▶

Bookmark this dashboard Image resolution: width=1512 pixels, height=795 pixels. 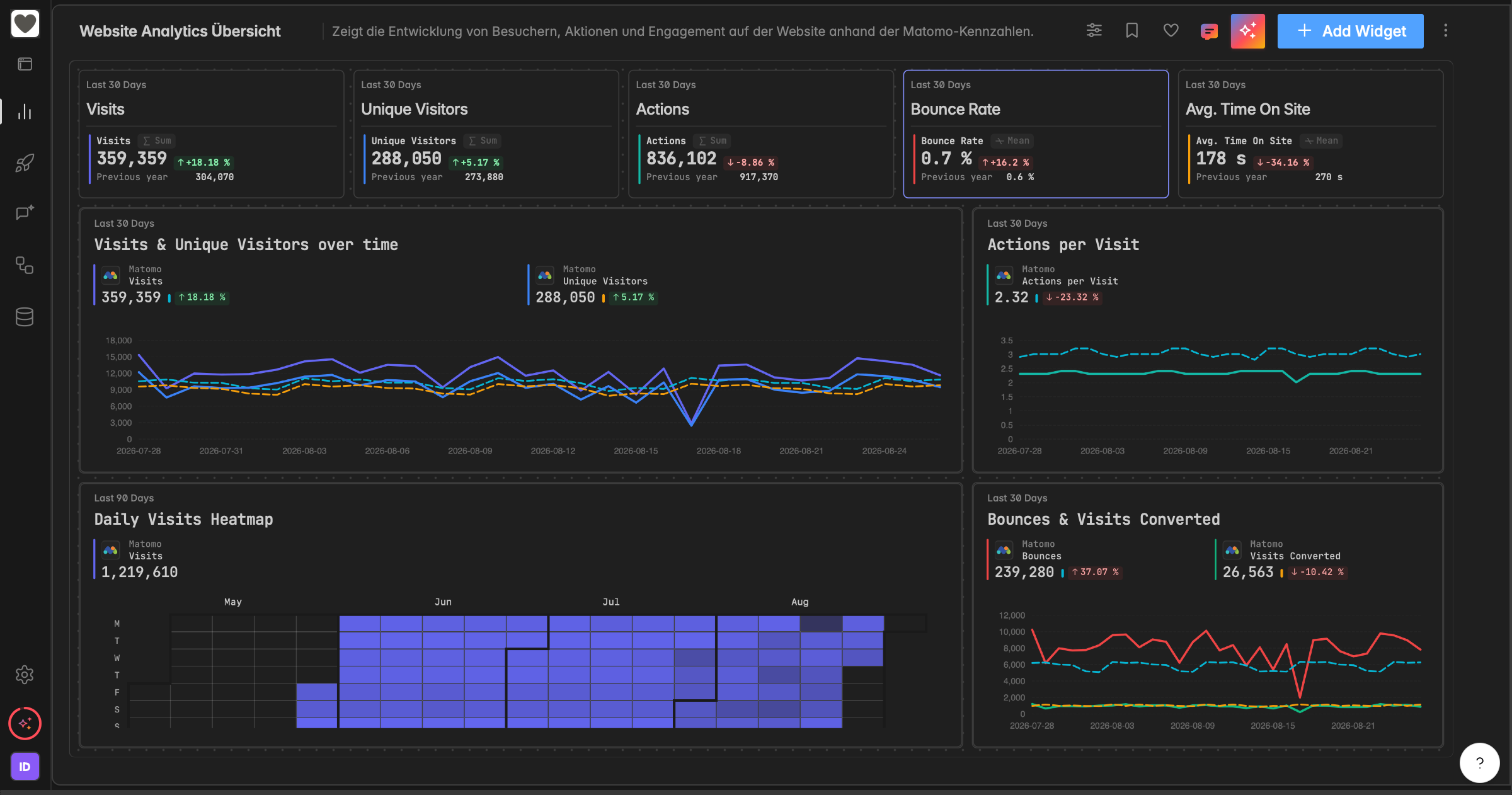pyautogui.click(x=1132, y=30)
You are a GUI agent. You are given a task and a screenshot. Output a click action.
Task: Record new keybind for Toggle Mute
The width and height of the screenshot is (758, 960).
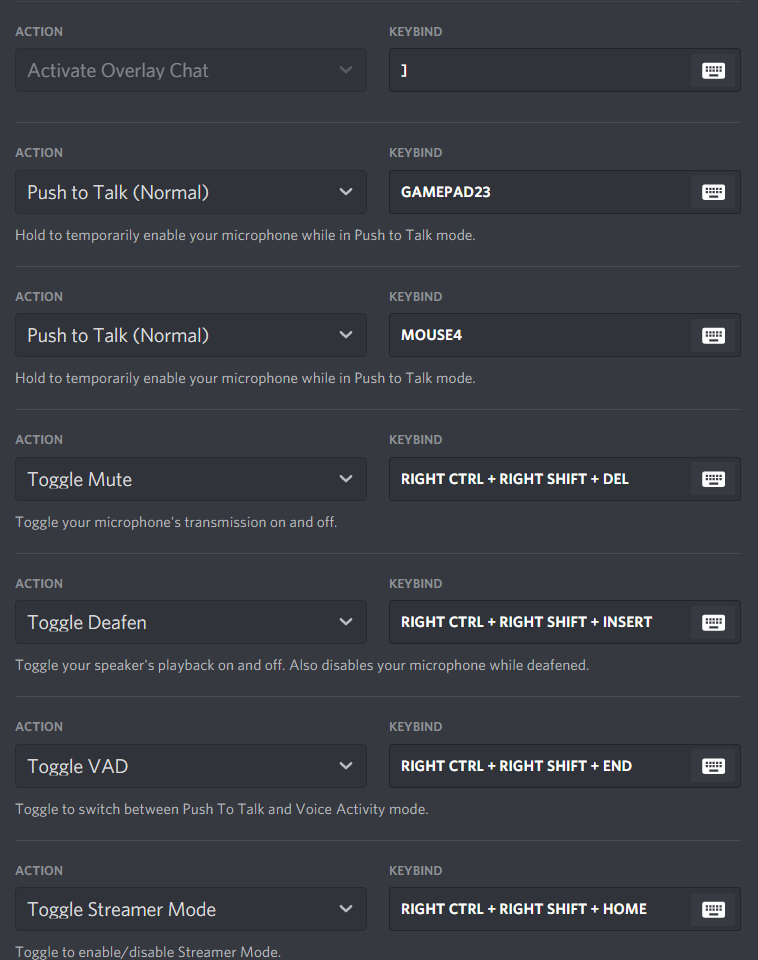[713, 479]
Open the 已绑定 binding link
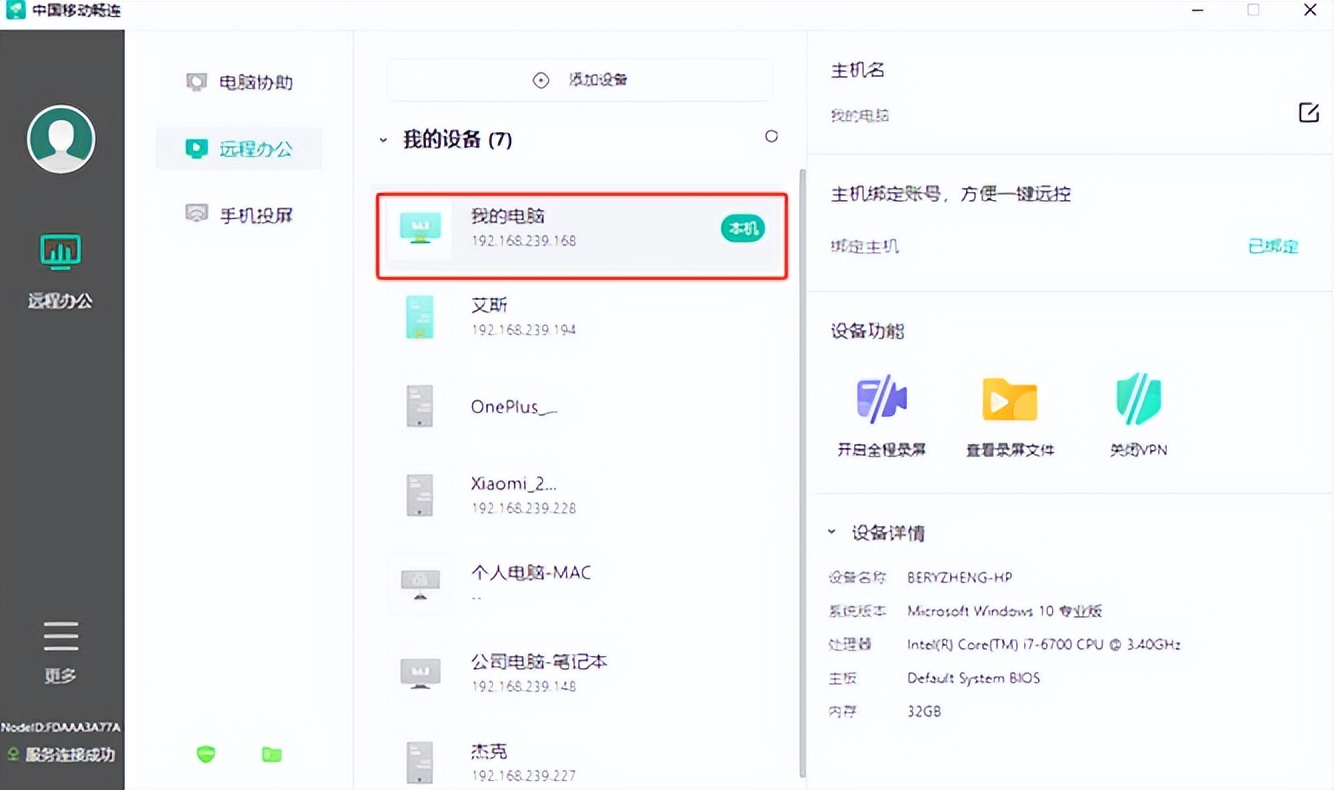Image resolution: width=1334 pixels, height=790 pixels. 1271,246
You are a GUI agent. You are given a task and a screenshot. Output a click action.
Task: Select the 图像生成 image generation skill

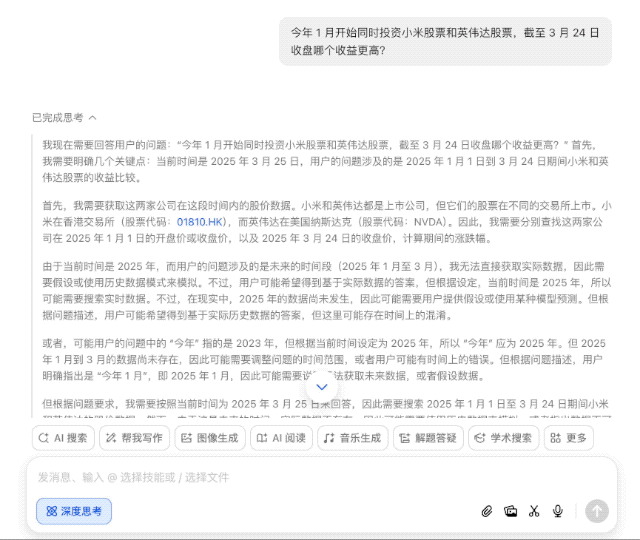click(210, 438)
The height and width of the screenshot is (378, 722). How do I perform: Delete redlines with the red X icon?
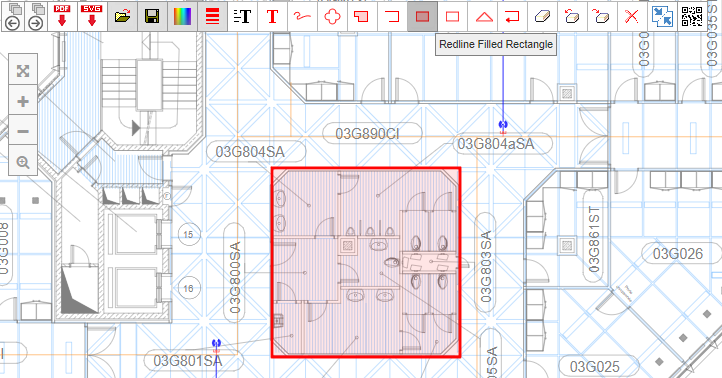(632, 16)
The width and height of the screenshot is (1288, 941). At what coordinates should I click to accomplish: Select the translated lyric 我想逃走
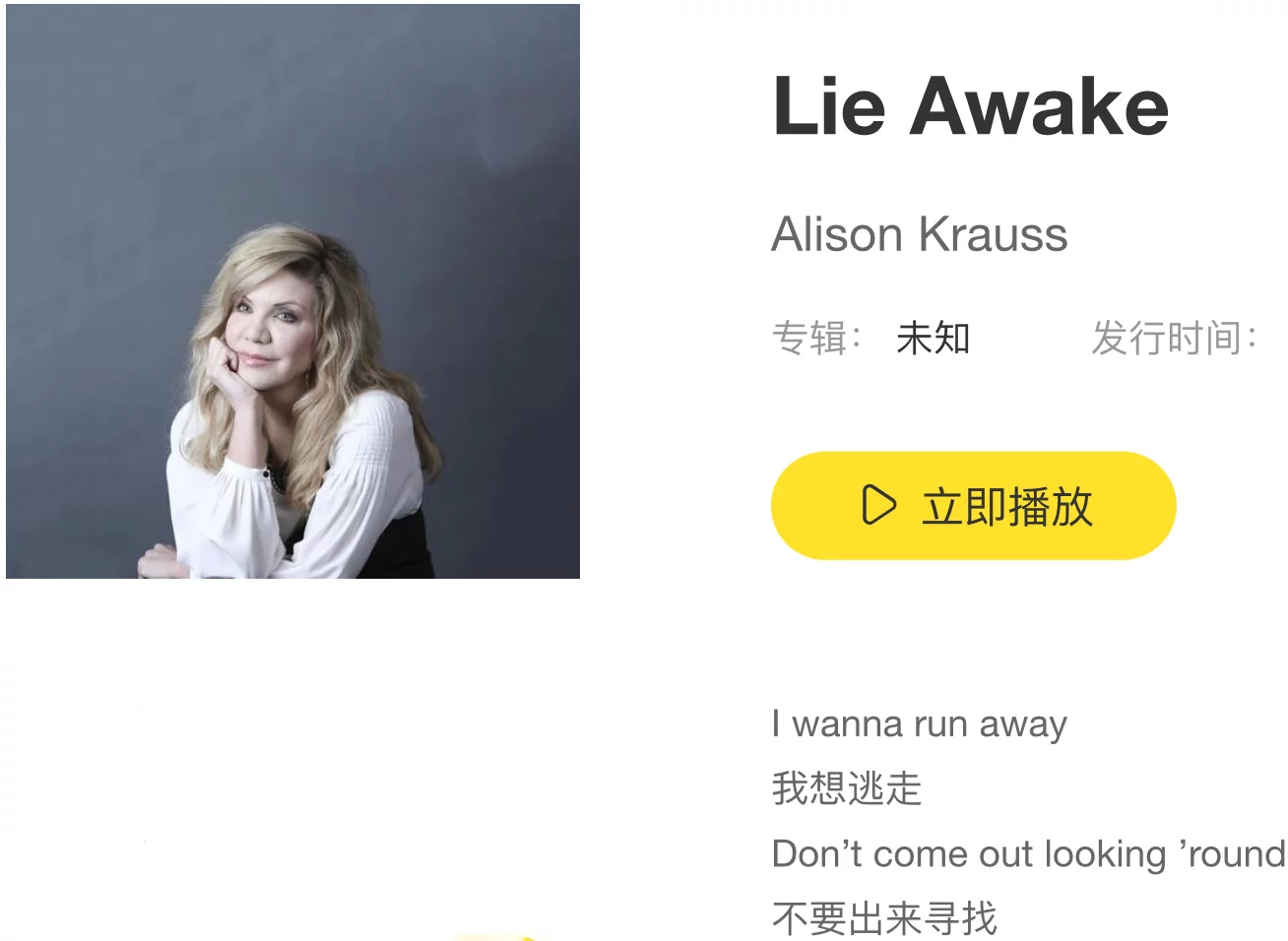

◀

• [WHAT TO DO]: Copy out the lines word for word, starting with the line that contains "The height and" and going on through the last line. Don't include the pictures.

• [COMPLETED TASK]:
The height and width of the screenshot is (378, 722). How do I perform: Delete redlines with the red X icon?
(632, 16)
The width and height of the screenshot is (1288, 941). At what coordinates should I click to accomplish: Select the translated lyric 我想逃走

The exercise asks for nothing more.